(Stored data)
════

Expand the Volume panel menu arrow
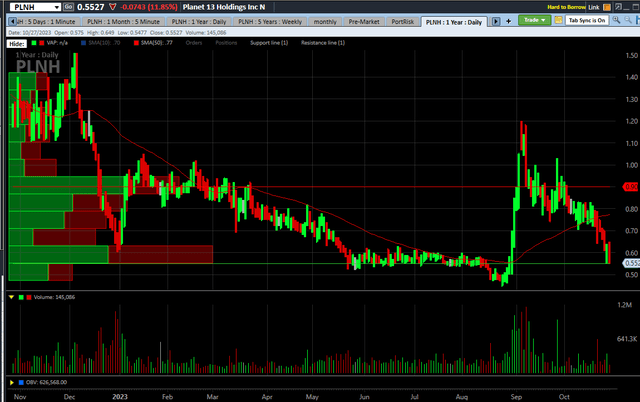The height and width of the screenshot is (402, 640). tap(11, 298)
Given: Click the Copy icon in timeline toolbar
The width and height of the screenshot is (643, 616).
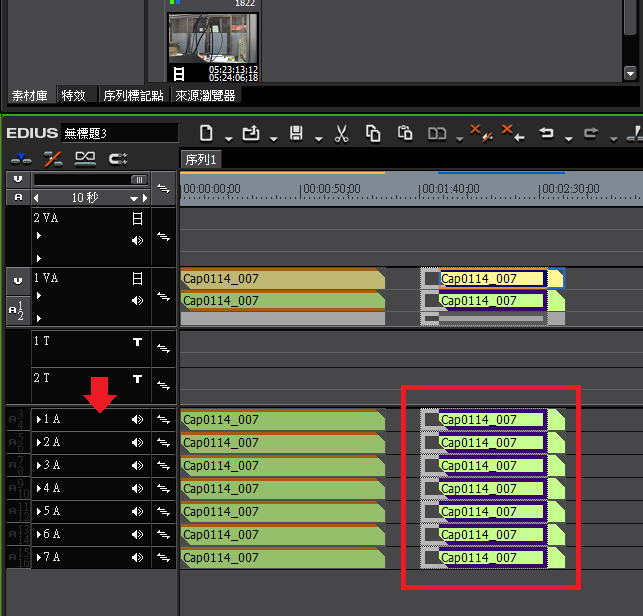Looking at the screenshot, I should click(x=373, y=133).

════

[WHAT YOU WILL DO]
Your task is to transcribe exactly the lines from the one containing "The width and" through the final line of the entries above, pictures excluded.

[YOUR SOLUTION]
The width and height of the screenshot is (643, 616).
Looking at the screenshot, I should click(x=373, y=133).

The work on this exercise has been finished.